It is appreciated that an SDCH dictionary may be applied to multiple pages, and a particular page may be compressed by multiple different dictionaries.
Returning now to Fig. 1, a page which has been marked as a candidate for compression is compared to existing page clusters (110) to determine whether the page shares any similarities with any of the existing clusters (112), and to thereby determine which dictionary is most relevant to be used for compressing the page. If the page is found not to share similarities with any existing clusters, or if the distance between the cluster found to be most similar to the page and the page, as calculated by the generic differencing algorithm, is greater than a predetermined threshold, the system creates a new cluster based on the page (114), and the page is sent uncompressed (116).
If a cluster sufficiently similar to the page is found, the system determines whether a dictionary exists for the cluster (118). If a dictionary for the cluster exists, the page is compressed using the dictionary (120), and the compressed page is sent (122). If a dictionary for the cluster does not exist and if the number of pages in the cluster exceeds a predetermined threshold (124), a dictionary is created for the cluster (126). If the number of pages in the cluster does not exceed the predetermined threshold, a dictionary is not created, and the page is sent uncompressed (128).
The software maintains a local cache of SDCH compressed pages in full compliance with the cache-related clauses of RFC2616 (http://www.rfc- editor.org/rfc/rfc2616.txt) between the web servers and the proxy, and between the proxy and the clients. It is appreciated that the system only compresses content targeted at SDCH enabled clients. SDCH enabled clients are identified by analyzing the Accept- Encoding header for presence of the "sdch" string.

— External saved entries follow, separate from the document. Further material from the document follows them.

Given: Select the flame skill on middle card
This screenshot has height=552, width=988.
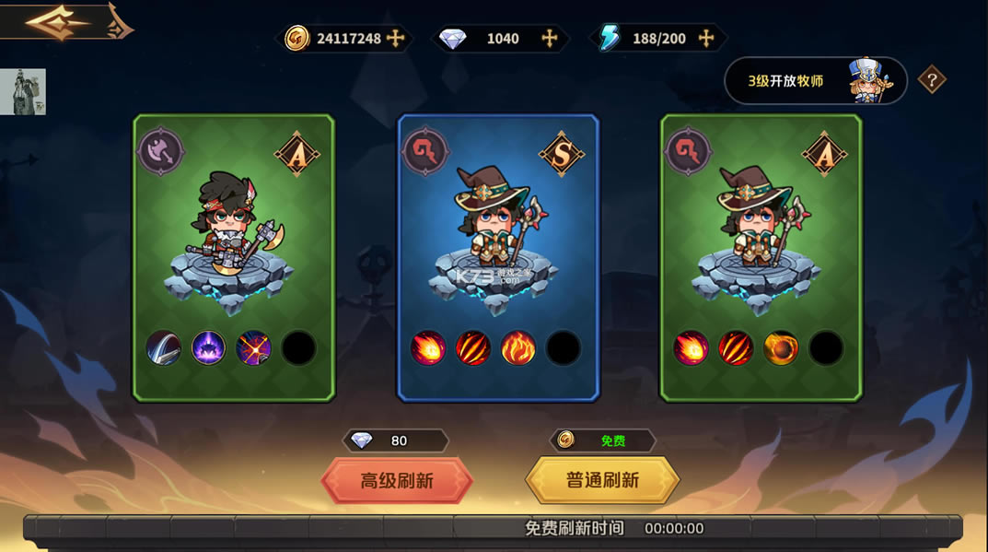Looking at the screenshot, I should [518, 348].
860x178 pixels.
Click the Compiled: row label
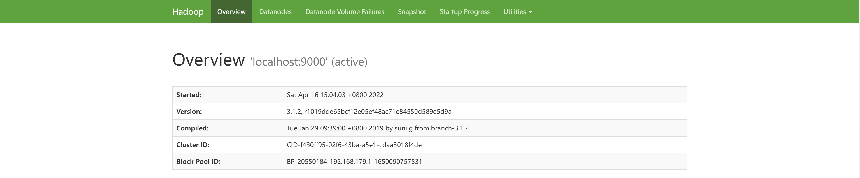click(x=192, y=128)
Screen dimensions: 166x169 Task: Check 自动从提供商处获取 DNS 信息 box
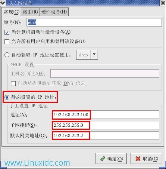(13, 83)
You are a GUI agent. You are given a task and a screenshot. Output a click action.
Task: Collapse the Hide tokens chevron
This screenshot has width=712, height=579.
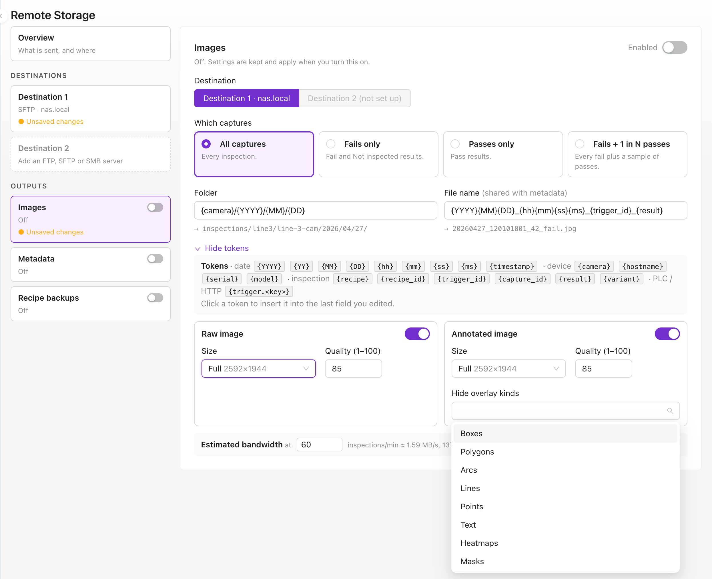click(x=197, y=249)
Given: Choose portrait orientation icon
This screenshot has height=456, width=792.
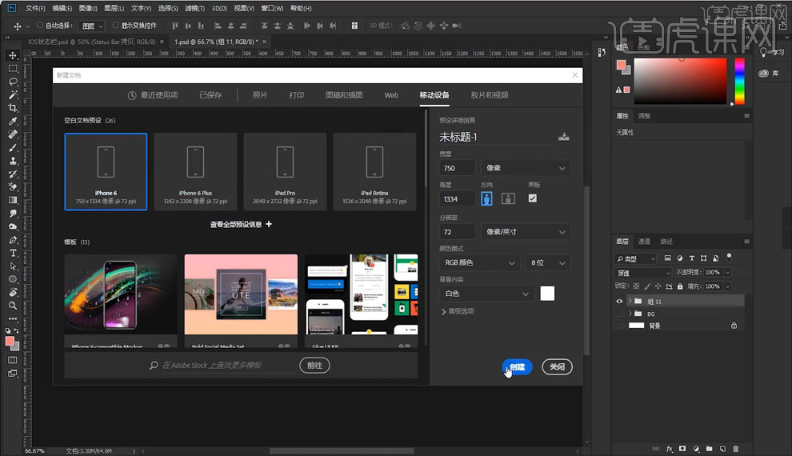Looking at the screenshot, I should pos(486,198).
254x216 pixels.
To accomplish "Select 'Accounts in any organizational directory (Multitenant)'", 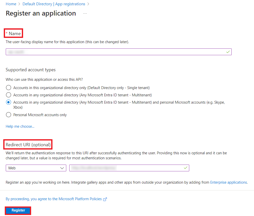I will click(8, 95).
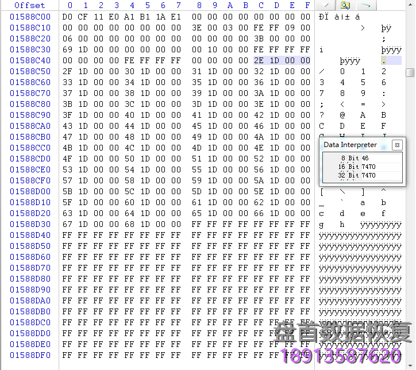Screen dimensions: 416x370
Task: Select the last offset row 01588DF0
Action: (x=30, y=355)
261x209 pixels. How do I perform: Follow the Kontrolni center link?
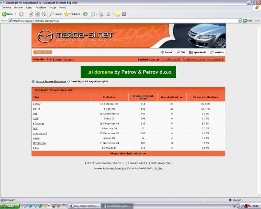coord(148,59)
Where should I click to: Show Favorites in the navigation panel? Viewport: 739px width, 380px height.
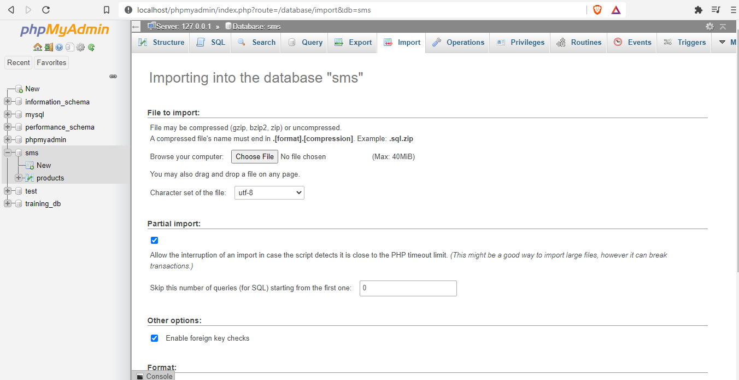point(51,62)
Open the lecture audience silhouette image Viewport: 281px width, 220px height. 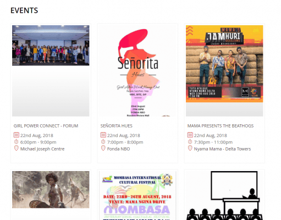coord(224,196)
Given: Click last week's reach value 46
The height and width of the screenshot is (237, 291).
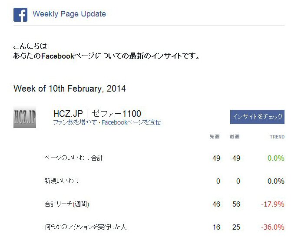Looking at the screenshot, I should pos(216,204).
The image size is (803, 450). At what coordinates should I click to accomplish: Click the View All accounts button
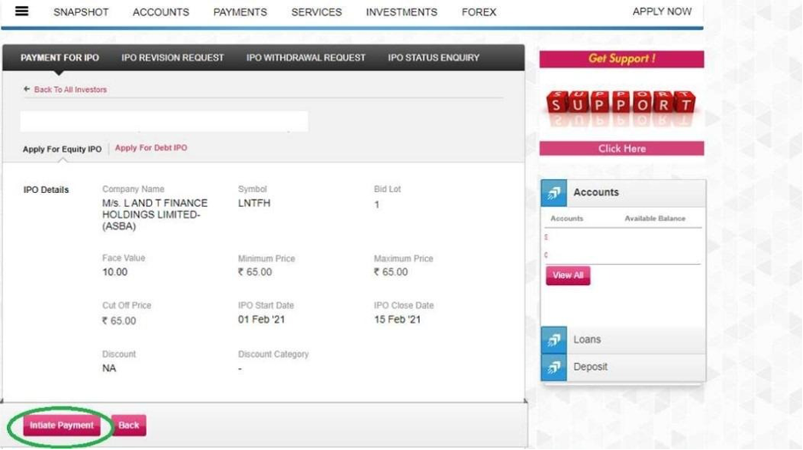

It will be appreciated by persons skilled in the art that the present invention is not limited by what has been particularly shown and described hereinabove. Rather the scope of the present invention includes both combinations and subcombinations of the various features described hereinabove as well as modifications thereof which would occur to persons skilled in the art upon reading the foregoing description and which are not in the prior art.

Claims

C L A I M S
1. A system for implementing the Shared Dictionary Compression over HTTP (SDCH) protocol, said system comprising:
page metrics calculating and aggregating functionality operative to calculate and aggregate page metrics of a web page;
compression decision functionality operative to utilize said page metrics to decide whether to compress said web page;
feature vector generating functionality, operative to generate a feature vector for said web page;
web page comparison functionality operative to compare said feature vector of said web page to feature vectors of other web pages and to thereby identify similarities between said web page and said other web pages;
web page cluster generation functionality operative to utilize said web page comparison functionality to generate clusters of similar web pages;
web page cluster assignment functionality operative to utilize said web page comparison functionality to assign said web page to a cluster of similar web pages;
dictionary generating functionality operative to generate and assign a dictionary for each of said clusters of similar web pages; and
web page compression functionality operative to compress said web page assigned to said cluster using a dictionary assigned to said cluster.
2. A system for implementing the Shared Dictionary Compression over HTTP (SDCH) protocol according to claim 1 and wherein said system resides on a proxy server.
3. A system for implementing the Shared Dictionary Compression over HTTP (SDCH) protocol according to claim 2 and wherein said proxy is operative to intercept requests from at least one web client to at least one web server to download at least one web page.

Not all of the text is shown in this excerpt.